Text Messages Recovered From Brian’s
Phone:
Brian:
Have
you been to the library yet?
EDS:
I’m there now.
Brian:
Did
you look it up?
EDS:
Nothing about it specifically. I
found something about Alicen though. She got an email from someone the day she
disappeared. There wasn’t a return address, but it looked like he sent her some
Spanish word.
Brian:
Can
you find a translation?
EDS:
I’ll get back to you on that.
Alicen:
Brian what did you find?
Brian:
What
the fuck is going on? Is your name even Alicen? You pulled me into some kind of
weird voodoo stuff and now something’s talking to me!
Alicen:
He contacted you? Good give me the
email and I’ll take care of it for you.
Brian:
He
just called himself OPERATOR. Look if you want answers then start giving me
some. What’s this all about?
Alicen:
Those people you interviewed have
been hacking computers trying to get people to believe in it. I knew it was
someone from this school, but I had to draw them out. They must have realized I
was on to them and ran. Probably went to another school..
Brian:
You
used me?
Alicen:
Don’t get the wrong idea. These
people are dangerous. They don’t care what happens to anyone as long as they
can observe them from a distance. They would have gotten to you too. The only
way you can survive it is to avoid all contact. Once it finds you, it’s already
won.
Brian:
But
this thing is real! It spoke to me! Something about a Conduit and transactions
between it and someone else. Are you telling me the rest of it isn’t a lie?
Alicen:
Just leave it alone Brian. You
already have your story. The best thing you can do right now is tell everyone
about what those guys were doing. All that Conduit shit is just a smokescreen
to get people to look for the real thing. With any luck, the news will spread
and they won’t be able to do the same thing somewhere else.
Brian:
You’re
not going to tell me about this group you’re a part of? There’s more of you.

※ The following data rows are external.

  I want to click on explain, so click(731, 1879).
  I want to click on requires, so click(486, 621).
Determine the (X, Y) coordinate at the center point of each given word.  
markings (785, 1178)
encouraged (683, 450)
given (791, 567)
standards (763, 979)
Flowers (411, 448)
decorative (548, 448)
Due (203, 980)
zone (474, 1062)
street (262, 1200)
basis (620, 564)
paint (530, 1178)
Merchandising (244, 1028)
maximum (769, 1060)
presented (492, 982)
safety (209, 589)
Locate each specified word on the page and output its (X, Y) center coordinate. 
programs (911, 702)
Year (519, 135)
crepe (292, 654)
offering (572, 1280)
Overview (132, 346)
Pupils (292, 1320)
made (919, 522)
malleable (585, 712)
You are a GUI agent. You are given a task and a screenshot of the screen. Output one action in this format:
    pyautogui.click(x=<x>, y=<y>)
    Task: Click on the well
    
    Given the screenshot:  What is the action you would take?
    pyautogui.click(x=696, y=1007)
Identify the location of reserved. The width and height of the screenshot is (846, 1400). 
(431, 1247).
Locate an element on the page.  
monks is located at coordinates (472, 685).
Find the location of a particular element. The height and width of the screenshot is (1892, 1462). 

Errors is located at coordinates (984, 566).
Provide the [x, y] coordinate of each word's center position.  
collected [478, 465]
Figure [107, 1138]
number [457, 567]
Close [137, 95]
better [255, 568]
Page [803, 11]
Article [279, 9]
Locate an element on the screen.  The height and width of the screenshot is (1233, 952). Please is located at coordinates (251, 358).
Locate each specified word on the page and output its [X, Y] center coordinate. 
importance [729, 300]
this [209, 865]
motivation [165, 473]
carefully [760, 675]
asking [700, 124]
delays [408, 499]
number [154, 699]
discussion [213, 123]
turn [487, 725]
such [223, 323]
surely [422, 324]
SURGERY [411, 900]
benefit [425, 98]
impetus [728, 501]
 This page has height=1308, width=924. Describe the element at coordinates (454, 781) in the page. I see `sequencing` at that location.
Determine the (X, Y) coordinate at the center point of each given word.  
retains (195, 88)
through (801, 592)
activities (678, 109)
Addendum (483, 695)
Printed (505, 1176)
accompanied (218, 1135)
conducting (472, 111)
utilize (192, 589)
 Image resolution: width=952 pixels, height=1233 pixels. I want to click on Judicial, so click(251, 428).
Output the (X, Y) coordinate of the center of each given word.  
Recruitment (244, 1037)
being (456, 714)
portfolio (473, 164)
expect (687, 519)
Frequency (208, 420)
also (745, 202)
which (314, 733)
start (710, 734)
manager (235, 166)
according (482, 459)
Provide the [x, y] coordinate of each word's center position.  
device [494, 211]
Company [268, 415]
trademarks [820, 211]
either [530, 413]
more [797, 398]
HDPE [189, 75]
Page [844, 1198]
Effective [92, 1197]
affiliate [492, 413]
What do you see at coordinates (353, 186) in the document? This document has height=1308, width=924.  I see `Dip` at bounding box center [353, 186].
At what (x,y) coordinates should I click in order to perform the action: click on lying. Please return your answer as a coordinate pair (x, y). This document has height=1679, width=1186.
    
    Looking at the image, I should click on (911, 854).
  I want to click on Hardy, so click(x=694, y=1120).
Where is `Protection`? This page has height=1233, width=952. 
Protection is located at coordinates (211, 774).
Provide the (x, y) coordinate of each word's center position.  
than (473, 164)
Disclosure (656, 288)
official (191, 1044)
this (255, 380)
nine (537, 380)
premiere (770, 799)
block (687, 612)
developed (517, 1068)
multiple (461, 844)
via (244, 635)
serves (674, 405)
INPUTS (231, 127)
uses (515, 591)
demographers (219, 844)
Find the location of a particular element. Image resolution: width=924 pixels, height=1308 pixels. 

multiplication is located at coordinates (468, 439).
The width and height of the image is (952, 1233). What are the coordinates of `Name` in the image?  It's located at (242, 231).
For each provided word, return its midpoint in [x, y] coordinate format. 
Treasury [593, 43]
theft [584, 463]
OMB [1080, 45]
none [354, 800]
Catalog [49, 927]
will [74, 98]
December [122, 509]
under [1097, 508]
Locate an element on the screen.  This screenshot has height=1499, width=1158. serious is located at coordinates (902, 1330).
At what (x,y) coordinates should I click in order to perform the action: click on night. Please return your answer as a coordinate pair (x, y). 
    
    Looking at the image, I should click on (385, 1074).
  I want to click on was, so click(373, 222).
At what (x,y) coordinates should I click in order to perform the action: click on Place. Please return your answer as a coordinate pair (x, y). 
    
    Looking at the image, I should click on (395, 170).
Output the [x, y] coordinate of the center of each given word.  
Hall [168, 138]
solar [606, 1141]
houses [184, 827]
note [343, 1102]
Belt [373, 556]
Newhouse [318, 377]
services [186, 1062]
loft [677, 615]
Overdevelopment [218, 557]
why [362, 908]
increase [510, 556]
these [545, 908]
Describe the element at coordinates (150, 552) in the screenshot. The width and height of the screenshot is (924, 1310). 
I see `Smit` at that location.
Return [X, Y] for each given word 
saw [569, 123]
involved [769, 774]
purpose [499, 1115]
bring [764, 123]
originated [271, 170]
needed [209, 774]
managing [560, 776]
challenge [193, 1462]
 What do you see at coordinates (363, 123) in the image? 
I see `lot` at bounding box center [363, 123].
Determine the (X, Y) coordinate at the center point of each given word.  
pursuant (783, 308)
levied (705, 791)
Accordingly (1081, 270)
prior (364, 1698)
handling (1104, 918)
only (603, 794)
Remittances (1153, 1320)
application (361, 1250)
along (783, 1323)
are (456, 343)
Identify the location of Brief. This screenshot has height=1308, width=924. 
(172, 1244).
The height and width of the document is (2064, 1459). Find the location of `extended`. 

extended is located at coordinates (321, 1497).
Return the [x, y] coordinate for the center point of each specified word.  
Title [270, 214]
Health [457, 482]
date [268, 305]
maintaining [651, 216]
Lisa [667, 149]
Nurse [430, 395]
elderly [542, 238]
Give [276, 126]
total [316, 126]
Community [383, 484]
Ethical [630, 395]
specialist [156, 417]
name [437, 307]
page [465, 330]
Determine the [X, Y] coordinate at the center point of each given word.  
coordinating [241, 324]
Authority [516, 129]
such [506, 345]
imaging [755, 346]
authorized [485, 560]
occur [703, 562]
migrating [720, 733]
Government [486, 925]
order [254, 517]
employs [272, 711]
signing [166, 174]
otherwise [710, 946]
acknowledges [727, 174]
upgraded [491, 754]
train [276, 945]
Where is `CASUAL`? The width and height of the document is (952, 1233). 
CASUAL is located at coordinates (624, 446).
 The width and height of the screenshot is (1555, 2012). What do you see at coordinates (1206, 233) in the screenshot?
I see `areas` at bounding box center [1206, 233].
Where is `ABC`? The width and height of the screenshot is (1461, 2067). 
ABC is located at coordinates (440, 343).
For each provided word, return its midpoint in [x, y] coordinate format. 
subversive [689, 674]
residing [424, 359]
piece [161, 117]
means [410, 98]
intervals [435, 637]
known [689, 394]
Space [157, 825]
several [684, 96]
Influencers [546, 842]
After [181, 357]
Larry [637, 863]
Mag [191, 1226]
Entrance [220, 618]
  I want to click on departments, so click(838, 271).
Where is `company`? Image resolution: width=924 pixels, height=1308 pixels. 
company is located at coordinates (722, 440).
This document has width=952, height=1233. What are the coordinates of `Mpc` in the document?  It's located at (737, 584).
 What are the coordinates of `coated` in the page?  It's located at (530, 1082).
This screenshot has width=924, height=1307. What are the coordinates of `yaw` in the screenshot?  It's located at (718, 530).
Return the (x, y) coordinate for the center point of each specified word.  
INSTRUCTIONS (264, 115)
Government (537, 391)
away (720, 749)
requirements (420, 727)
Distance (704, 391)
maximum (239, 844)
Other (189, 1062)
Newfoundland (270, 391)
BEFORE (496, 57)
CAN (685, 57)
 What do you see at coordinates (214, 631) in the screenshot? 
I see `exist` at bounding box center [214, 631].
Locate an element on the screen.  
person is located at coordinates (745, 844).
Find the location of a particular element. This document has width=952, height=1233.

After you got that email yesterday, you left campus too. Who are you working
with?
Alicen:
Where did you hear that?
Brian:
My
sources.
Alicen:
That friend of yours?
Brian:
You
have your secrets I have mine.
Alicen:
All right that’s fair.
Brian:
I
could tell you what I know if you give me the scoop about your group.
Alicen:
What’s to tell? We’re not the ones
indoctrinating people.
Brian:
You
aren’t doing a very good job at explaining. How does that even convince anyone
to stop looking for answers?
Brian:
Alicen?
Brian:
Fine.
Have it your way. The truth always comes out.
Brian’s Open Dialogue:
Hello
everyone. Brian here. If you saw my last blog, you know that we’ve figured out
what was happening with the disappearing man. Turns out it was the
hallucinations of Austin and Jacob. Turns out Adderall can’t function the same
way as water three times a day. Who knew? That’s probably why they were hacking
student’s computers in order to see if we’d start popping pills ourselves. You
may realize that’s the reason they had to leave in the first place. So any
thoughts? Let's get the news out to everyone.
Jbarrett:
I
knew it.
Leetingtrollface:
Still
waiting for a decent blog post.
Ewong
That’s
a relief. I can finally go out with my friends tonight.
Dwilliams
Is it Austin and Matthew? They used to live in my
building. Is that why they’re gone?
OPERATOR
Yes.
Questions.
Brianmonty@outlook.com:
Looks
like they’re in the chat. Can we get a million dislikes over here?
Jbarrett:
Fuck
you guys.
Ewong:
You
guys are sick. Do you know how many people were too scared to go outside this
week? It’s not even funny.
Secret Dombrowski 21:
Cult
confirmed. NSA too from the way they hacked our computers.If anyone’s
interested in virus protection programs, send a few messages my way. We can
bond on our mutual disdain for hackers.
Brianmonty@outlook.com
Okay
guys. Let’s wrap it up. Send me your requests for a new story and I’ll announce
which one I’ll go with for my next blog post. If anyone can give me solid proof
that the cafeteria food is poisoned, I’ll give that person two lifetime passes
to Disney World. Thanks for all your support and good night.